Golubovci (, ) is a small town in the Podgorica Municipality of Montenegro. 

It has 3,110 residents according to 2011 census, while the Golubovci City Municipality accounts for some 16,093 residents.

Transport
Sometimes Podgorica Airport is referred as to Golubovci Airport by locals, the airport being just 5 km away from the town.

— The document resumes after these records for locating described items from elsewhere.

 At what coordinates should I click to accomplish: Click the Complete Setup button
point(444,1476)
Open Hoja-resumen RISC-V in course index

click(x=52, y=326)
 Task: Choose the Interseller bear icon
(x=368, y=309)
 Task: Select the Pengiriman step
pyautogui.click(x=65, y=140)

Golubovci is located next to the M-2, Podgorica - Bar road (E65/E80), main Montenegrin road connection between the coast and northern part of the country. Part of this road went through the centre of Golubovci causing frequent traffic jams during the summer tourist season which led to construction of 4-lane dual carriageway, the Golubovci Bypass, in 2018.

Sports
The town is home to FK Zeta, one of the most successful Montenegrin football clubs in recent years. They play their home games at the Stadion Trešnjica. The town's basketball team is KK Zeta 2011.

Ethnic composition

Town (2011) 
Montenegrins - 1,920 (61.7%)
Serbs - 844 (27,4%)
No response - 265(8.5%)
Others 81 (2.6%)
Total - 3,110

Municipality (2011)
Montenegrins - 10,574 (65.15%)
Serbs - 4,190 (25.81%)
Others/unspecified - 1,467 (9.04%)
Total - 16,093

City Municipality
Town of Golubovci is the seat of the Golubovci City Municipality (Montenegrin: Gradska opština Golubovci / Градска општина Голубовци), a subdivision of the Podgorica Capital City. The town is located some 15 km south of the city of Podgorica, in the fertile Zeta Plain (Zetska ravnica).